Fabulous Fabbers, from David Benque, really caught my attention. David imagines a radical shifting in the way we acquire our “things” brought on by new fabrication technologies (such as 3D printing), new ecological imperatives, new forms of technological crafting and so on. In his project he imagine nomadic factories that, like the big top circus, travel from town to town producing and replicating a communities needs on demand.
Pathogen Hunter by Susana Soares and Mikael Metthey. A beautiful and fictional set of tools for the budding microbe hunter.
Revital Cohen’s Phantom Recorder. A device for catching the electrical echoes of phantom limbs (the feeling that a limb is still there after it has been lost).
James Auger’s Happylife is exploring the use of thermal imaging technology as a security instrument that, through heat signatures of the body, can assess a person’s physiological state, and therefore potentially the subtle cues that might give away the mental state. Could imagery like this identify the guilty? This is a working system. As you stand in front of the camera (at the bottom-right of the first image) your face appears on the large screen, freezes for a few seconds, then the dials on the device in the second image start to turn. I like how James has left their meaning ambiguous. They’re not labelled. To some extent that speaks to the tension between the confidence we seem to have in technology by default, that it CAN do this sort of prediction accurately, and the reality that in the end we’re assigning deeply meaningful personal traits to the random changes in digits.
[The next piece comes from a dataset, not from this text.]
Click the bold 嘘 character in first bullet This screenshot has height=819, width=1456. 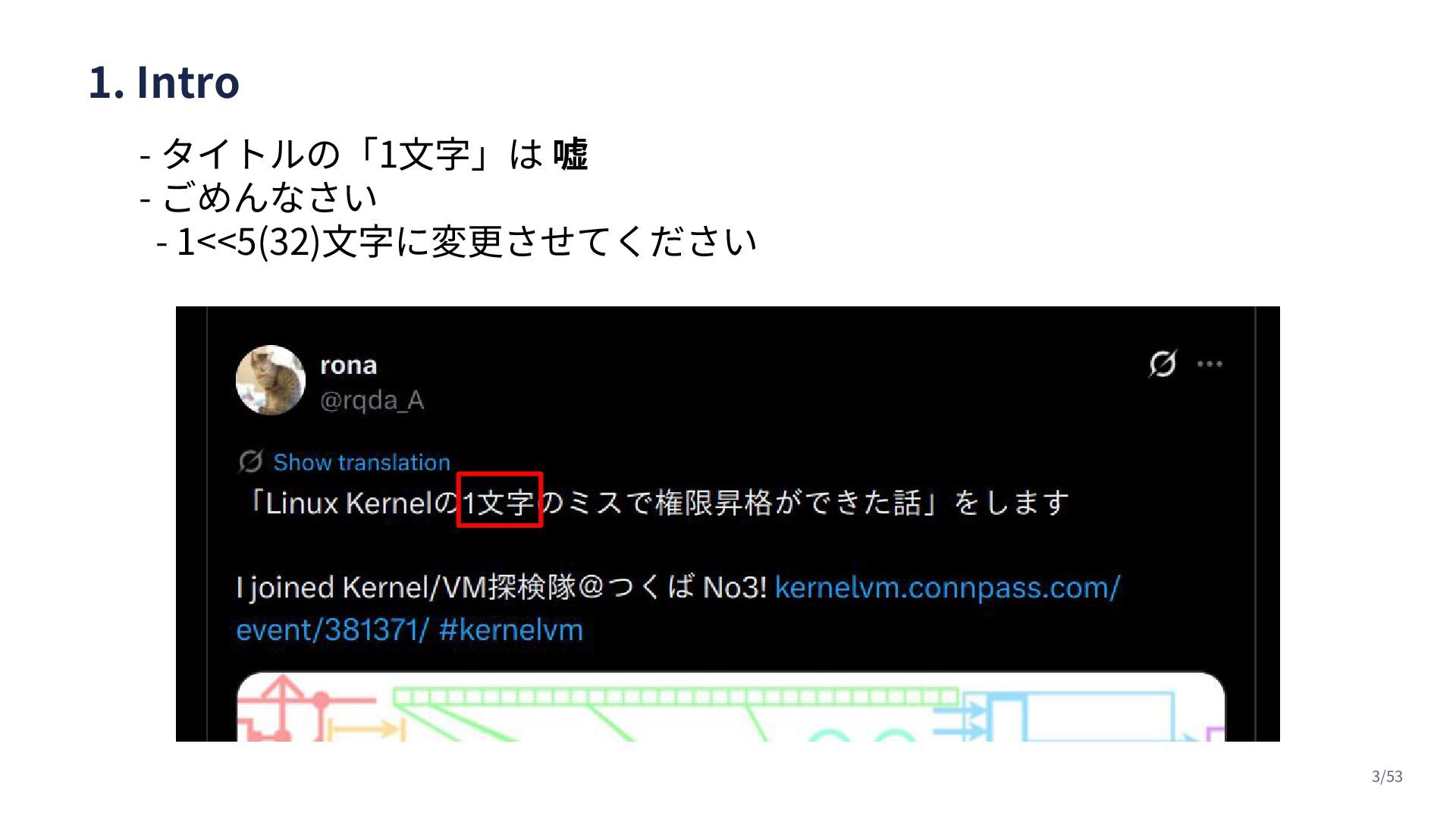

The 5th Dimensional Camera from Jon Ardern and Anab Jain. As usual, Anab’s work is beautifully supported by storytelling. This is a fictional camera that “sees” into 50 parallel dimensions at once, through the “power” of quantum mechanics. The work tells the story of 3 test subjects who live with the camera, each of which use it in quite different ways. The subject in the second shot below points the camera at themselves, writing messages daily of what they’re feeling. This doesn’t feel unlike the sort of public naval-gazing that takes place on sights like Flickaday, except the audience in this case is the subject herself. The camera shows her, and a myriad of different messages, across all these parallel dimensions at the same moment. Each life and message is subtly or wholy different from the “original” as it corresponds to a different branch in space-time.
Policing Genes by Thomas Thwaites. Thomas imagines a world that doesn’t seem at all implausible, even as it seems slightly ridiculous. Field trials for plants that are being genetically modified to produce vaccines are already taking place. This is the science that Thomas is focussed on. He assumes perfectly reasonably that, humans being humans, this is simply another technology ripe for hacking, and that suburbs the world over will soon be filled with little patches of English Country Gardens, hiding away narcotics and controlled pharmaceuticals in their greenery. Naturally, the Police will need a team of crack bees to sniff them out.